Shrunk wrote:Plus it doesn't explain why you can't just ban advocating for genocide while leaving Holocaust denial legal.
indeed - incitement to lawbreaking is quite different to people making up shit about the past, especially if simply by saying what they [claim to] think, it'd make the great majority of people dismiss them immediately as nuts or idiots.
Personally I'd be very wary of singling out any one event for special protection, particularly if one of the rallying cries of the likely deniers seems to be not merely that some elements of the victim group concerned
think their group is special (since that could probably be said with some justification about elements of pretty much
any identifiable group) but that elements of the group have managed to get special treatment denied to other groups with not obviously radically dissimilar histories of victimisation.
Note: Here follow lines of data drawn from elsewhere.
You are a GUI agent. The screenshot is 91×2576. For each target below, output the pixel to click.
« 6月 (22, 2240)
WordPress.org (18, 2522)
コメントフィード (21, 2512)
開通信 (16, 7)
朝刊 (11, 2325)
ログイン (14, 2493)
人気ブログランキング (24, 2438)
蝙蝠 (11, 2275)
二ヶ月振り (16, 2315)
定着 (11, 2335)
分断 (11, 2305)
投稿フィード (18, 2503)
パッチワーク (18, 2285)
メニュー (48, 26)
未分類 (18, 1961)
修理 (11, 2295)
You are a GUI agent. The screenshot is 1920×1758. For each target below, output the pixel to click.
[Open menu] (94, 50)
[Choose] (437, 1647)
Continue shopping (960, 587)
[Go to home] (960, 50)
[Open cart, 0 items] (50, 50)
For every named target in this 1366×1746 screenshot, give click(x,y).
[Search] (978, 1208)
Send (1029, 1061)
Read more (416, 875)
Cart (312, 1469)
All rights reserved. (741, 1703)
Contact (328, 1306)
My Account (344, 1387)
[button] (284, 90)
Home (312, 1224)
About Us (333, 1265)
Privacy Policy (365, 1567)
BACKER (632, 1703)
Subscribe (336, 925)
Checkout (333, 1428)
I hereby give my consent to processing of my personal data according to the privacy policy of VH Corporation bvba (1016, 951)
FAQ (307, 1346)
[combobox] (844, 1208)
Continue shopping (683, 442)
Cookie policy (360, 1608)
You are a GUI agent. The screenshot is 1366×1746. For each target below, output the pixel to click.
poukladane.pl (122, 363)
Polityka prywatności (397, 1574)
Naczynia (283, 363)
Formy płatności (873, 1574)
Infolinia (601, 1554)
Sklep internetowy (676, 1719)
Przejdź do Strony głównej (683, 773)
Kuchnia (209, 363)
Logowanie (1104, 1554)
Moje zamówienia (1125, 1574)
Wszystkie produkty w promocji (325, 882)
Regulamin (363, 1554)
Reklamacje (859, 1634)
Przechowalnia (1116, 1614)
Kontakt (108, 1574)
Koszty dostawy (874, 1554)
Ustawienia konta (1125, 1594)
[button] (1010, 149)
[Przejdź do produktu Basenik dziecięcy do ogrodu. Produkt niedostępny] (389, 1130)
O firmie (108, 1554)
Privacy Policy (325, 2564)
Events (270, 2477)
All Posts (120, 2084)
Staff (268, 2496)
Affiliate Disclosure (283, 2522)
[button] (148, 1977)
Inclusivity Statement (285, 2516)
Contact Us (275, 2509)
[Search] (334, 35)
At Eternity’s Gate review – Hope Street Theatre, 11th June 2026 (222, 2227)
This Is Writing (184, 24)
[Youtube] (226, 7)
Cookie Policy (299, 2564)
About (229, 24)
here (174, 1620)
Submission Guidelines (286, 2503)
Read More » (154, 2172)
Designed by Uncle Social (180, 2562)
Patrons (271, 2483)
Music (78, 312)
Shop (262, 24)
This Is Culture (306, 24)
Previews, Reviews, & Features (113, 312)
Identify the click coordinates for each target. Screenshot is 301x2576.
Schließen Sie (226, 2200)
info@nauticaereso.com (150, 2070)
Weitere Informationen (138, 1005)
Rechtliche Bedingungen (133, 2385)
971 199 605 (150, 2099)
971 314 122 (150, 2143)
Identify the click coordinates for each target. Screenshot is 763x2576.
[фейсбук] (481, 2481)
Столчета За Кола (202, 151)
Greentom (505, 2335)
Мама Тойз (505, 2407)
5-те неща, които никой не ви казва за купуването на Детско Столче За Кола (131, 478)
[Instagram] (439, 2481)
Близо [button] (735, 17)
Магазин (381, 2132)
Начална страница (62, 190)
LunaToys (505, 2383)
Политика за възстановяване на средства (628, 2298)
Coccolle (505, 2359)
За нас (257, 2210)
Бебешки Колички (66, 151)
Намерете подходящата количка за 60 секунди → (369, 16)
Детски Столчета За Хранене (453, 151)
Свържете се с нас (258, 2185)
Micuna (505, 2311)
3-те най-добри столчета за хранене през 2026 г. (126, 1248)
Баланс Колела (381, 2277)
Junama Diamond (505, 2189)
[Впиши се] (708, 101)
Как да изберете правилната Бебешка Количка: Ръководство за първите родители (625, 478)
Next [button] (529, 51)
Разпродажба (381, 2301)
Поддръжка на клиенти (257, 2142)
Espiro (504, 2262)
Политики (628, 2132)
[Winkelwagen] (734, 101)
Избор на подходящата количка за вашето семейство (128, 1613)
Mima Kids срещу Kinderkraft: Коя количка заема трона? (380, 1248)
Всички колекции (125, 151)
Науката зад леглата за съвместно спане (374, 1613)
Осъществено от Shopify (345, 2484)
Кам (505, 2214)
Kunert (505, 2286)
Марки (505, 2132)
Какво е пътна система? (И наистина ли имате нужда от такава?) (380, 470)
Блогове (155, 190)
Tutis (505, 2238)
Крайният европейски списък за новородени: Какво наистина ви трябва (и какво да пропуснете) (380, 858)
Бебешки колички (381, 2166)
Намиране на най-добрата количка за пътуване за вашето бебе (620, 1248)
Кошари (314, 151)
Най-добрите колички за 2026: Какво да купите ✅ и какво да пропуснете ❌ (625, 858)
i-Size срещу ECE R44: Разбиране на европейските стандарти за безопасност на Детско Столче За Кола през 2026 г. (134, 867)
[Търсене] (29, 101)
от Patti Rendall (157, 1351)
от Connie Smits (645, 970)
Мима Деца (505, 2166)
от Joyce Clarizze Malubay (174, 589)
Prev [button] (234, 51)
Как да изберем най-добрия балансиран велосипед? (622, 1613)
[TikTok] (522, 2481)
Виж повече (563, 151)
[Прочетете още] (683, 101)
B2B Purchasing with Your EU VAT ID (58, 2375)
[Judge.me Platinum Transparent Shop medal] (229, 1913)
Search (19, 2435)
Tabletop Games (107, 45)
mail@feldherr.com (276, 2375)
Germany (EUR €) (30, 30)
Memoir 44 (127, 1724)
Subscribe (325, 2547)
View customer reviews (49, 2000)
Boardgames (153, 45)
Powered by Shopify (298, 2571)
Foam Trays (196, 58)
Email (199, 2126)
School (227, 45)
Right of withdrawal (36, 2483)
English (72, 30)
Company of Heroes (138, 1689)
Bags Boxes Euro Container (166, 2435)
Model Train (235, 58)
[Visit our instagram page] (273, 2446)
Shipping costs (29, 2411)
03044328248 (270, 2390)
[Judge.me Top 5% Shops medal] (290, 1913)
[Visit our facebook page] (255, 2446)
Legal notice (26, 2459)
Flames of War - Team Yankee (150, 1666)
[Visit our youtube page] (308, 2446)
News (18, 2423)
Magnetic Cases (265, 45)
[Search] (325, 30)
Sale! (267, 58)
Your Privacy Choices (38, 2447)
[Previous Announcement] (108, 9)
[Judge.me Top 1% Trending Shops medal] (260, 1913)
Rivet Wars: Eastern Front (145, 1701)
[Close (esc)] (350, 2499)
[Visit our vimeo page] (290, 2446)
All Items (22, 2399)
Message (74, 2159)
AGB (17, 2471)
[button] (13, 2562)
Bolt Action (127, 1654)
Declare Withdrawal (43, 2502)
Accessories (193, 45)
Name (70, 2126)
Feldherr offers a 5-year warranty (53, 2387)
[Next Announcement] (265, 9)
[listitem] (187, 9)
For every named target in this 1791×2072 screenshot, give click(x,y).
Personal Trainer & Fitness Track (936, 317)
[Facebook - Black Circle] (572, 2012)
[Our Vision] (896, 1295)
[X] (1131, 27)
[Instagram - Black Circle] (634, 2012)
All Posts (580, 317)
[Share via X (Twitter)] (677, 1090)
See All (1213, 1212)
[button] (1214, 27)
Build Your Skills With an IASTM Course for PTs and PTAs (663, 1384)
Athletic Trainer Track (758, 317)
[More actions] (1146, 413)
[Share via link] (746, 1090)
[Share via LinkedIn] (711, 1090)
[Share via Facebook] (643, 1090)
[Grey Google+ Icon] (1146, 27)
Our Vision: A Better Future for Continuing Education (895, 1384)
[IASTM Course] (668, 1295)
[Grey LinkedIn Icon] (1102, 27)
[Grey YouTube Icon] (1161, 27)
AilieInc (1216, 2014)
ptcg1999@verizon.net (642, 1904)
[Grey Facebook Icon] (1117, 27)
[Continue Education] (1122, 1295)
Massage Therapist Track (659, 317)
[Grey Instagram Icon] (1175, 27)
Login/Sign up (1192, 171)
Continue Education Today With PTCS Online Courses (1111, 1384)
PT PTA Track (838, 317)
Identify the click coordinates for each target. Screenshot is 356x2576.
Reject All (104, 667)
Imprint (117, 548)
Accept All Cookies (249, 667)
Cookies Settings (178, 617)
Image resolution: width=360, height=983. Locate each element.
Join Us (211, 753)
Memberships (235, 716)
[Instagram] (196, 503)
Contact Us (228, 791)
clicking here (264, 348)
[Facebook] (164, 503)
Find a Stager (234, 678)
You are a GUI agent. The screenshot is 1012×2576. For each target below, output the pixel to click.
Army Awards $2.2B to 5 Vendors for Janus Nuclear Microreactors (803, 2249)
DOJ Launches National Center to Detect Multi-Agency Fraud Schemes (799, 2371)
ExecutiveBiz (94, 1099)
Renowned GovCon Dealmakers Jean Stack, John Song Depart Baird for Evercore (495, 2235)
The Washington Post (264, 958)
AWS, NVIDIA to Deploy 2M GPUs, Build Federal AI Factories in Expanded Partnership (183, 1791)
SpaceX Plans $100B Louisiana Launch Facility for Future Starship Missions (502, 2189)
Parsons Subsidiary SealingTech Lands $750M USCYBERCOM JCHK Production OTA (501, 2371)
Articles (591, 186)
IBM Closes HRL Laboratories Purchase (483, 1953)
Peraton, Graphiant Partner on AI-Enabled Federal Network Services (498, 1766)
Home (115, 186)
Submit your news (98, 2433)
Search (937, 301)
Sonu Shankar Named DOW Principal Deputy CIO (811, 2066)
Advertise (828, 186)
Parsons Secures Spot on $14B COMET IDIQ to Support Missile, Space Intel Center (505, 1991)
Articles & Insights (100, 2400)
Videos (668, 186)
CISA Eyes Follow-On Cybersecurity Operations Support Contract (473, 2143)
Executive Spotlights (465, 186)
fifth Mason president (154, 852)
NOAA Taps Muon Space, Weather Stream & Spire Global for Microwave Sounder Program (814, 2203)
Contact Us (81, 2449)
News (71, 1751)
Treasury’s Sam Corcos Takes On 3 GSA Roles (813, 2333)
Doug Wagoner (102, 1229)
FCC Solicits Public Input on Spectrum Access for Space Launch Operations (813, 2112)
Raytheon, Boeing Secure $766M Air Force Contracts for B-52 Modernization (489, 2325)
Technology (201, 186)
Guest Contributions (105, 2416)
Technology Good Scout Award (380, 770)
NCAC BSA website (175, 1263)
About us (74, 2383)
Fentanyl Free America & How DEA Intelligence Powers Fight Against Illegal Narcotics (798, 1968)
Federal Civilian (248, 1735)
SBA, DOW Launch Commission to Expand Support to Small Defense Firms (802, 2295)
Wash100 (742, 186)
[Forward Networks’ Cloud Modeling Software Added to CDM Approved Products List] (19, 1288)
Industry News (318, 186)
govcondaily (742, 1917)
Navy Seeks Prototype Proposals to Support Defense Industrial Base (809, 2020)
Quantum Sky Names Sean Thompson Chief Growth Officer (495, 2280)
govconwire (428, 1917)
Similarly, there's a risk that having a blanket ban can actually polarise things such that someone might well feel unable to do entirely honest historical research if they fear that stating any conclusion which departs even slightly from a seemingly officially sanctioned one risks having them branded a denier rather than someone just looking at the evidence.
Potentially, if extreme and historically inaccurate views are forced underground, that can result in perfectly factual conclusions (or even questions) ending up as the most extreme things publicly permitted, which doesn't necessarily seem like the healthiest of situations.
Even more generally, why should making up politically convenient stories or outright lies about any generally-accepted historical
persecution event be treated any differently to making up politically convenient stories or lies about anything else?
People are allowed to make all kinds of claims to ownership of territory based on one or other historical or cultural or religious myth, and that can end up causing any amount of suffering, and likely will do so again and again in future, so why shouldn't that be illegal as well?
If someone claims that one or more earth/fire/sky/sea deities created them differently from everyone else and gave them a particular piece of land, if that contradicts archaeological/genetic evidence, why shouldn't making those claims be illegal, in the interests of the general public good?
If someone claims that all the trouble in/since [insert date] was the fault of [insert 'other' group] when that simply isn't true, why should *that* not be illegal if making false claims about some specific other event is illegal?
Etc.
I don't do sarcasm smileys, but someone as bright as you has probably figured that out already.